### Provided text
↓↓↓

Wednesday, December 24, 2008

Remembering Tea time at Christmas

I was at a friend's house last week for a Christmas party with some of my girlfriends. We were having a wonderful time munching on some veggies when I decide to venture around and explore this house I had never been to before. I noticed a beautiful china cabinet in the living room, and decided to take a look. As I approached the cabinet I realized it contained a tea cup collection. Appreciating such a collection, I looked closer and then I gasped! As I looked over the beautiful china I noticed several cups that were identical to those my mother-in-law owned. Memories began flooding my soul. And for those of you who know me, you can guess my immediate reaction. Insta-tears!

My friend Charlotte hugged me and asked me about this wonderful woman I was lucky enough to call Mom for a short period of time. You see, I really began to appreciate the art of tea when I met Matt's mother, Paula. Often she and I would sit and drink a cup of tea together as others ran around doing chores or errands. She would open up her china cabinet and tell me to pick out my favorite cup and then ask me to choose a tea. We always drank apricot tea. For years I thought it was her favorite tea, until I realized she had a different tea for each friend. She must have had dozens of "favorite" teas. She was that kind of a woman. She loved what you loved and made you feel special and welcomed by something as simple as a cup of tea.

Mom's breast cancer relapsed about a year after I met her. Her health was on a downward spiral from that point on, but her faith and our cups of tea together never faltered. Over our steaming cups of apricot wonderfulness, she would tell me stories of her childhood, of her father, mother and sister, of her marriage to the only man she ever loved, and her relationship with her Savior who she knew would heal her.

↑↑↑

### Data for analysis
↓↓↓

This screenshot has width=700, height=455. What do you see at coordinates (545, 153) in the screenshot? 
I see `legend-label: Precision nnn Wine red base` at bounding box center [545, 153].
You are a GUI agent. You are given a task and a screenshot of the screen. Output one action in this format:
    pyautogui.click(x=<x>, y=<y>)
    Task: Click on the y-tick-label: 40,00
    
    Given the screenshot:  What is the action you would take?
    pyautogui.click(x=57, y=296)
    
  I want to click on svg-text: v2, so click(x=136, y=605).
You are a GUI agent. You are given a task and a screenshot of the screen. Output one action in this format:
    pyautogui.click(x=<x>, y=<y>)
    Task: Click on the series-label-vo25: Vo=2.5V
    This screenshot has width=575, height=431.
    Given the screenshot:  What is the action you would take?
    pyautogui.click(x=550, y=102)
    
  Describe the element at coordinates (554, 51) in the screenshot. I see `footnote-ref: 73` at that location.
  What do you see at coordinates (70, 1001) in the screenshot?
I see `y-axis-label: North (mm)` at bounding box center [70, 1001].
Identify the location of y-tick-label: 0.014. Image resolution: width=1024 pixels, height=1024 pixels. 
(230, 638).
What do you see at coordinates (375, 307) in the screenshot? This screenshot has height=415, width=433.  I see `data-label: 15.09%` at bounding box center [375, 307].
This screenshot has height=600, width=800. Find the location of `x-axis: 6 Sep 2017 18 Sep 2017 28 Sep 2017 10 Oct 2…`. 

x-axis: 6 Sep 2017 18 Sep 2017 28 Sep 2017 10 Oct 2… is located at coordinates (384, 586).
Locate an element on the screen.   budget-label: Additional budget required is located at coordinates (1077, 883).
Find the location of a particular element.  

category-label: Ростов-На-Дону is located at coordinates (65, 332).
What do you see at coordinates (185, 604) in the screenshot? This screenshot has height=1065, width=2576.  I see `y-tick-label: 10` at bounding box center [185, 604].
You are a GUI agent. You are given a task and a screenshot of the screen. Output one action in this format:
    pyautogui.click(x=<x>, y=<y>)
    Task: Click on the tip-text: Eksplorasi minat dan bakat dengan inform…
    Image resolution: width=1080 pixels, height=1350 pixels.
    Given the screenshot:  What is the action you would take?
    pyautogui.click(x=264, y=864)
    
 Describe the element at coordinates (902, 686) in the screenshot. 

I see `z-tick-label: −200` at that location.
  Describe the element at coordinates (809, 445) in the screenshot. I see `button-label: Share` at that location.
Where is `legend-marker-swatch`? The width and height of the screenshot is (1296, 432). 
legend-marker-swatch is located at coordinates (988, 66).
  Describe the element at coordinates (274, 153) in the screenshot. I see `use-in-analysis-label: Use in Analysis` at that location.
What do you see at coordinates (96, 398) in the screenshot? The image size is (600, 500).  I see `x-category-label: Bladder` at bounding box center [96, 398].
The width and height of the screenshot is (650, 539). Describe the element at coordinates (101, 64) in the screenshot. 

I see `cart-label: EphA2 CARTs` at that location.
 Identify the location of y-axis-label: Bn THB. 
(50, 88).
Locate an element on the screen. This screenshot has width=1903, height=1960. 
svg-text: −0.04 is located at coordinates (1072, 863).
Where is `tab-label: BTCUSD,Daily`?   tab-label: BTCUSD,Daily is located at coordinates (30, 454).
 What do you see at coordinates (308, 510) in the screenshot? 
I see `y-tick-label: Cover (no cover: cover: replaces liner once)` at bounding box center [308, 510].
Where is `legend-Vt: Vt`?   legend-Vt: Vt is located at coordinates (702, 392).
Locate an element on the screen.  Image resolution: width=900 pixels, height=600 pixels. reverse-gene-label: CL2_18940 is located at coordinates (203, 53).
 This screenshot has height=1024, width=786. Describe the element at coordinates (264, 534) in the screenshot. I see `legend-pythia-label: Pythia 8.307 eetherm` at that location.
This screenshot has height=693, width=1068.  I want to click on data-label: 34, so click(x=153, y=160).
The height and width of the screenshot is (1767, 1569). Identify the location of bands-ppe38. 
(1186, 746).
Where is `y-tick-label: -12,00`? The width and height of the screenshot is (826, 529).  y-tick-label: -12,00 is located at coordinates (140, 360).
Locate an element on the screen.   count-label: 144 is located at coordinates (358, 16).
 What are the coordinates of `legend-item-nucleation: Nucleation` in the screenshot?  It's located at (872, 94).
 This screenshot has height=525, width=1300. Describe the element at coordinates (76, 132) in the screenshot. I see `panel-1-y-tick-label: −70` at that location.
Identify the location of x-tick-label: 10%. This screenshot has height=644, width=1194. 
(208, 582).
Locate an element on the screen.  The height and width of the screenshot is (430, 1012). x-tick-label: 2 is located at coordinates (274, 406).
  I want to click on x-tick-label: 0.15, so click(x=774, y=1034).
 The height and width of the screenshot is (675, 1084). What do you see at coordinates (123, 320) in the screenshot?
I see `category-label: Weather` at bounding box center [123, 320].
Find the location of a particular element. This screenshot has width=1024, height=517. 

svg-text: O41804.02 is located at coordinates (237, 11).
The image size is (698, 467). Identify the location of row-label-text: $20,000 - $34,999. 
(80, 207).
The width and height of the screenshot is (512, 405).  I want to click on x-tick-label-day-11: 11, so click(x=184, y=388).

↑↑↑

### Required work
Reproduce the full Christmas tea blog post word for word. The rows have no connection to the blog post about tea time at Christmas.

### Response
Wednesday, December 24, 2008

Remembering Tea time at Christmas

I was at a friend's house last week for a Christmas party with some of my girlfriends. We were having a wonderful time munching on some veggies when I decide to venture around and explore this house I had never been to before. I noticed a beautiful china cabinet in the living room, and decided to take a look. As I approached the cabinet I realized it contained a tea cup collection. Appreciating such a collection, I looked closer and then I gasped! As I looked over the beautiful china I noticed several cups that were identical to those my mother-in-law owned. Memories began flooding my soul. And for those of you who know me, you can guess my immediate reaction. Insta-tears!

My friend Charlotte hugged me and asked me about this wonderful woman I was lucky enough to call Mom for a short period of time. You see, I really began to appreciate the art of tea when I met Matt's mother, Paula. Often she and I would sit and drink a cup of tea together as others ran around doing chores or errands. She would open up her china cabinet and tell me to pick out my favorite cup and then ask me to choose a tea. We always drank apricot tea. For years I thought it was her favorite tea, until I realized she had a different tea for each friend. She must have had dozens of "favorite" teas. She was that kind of a woman. She loved what you loved and made you feel special and welcomed by something as simple as a cup of tea.

Mom's breast cancer relapsed about a year after I met her. Her health was on a downward spiral from that point on, but her faith and our cups of tea together never faltered. Over our steaming cups of apricot wonderfulness, she would tell me stories of her childhood, of her father, mother and sister, of her marriage to the only man she ever loved, and her relationship with her Savior who she knew would heal her.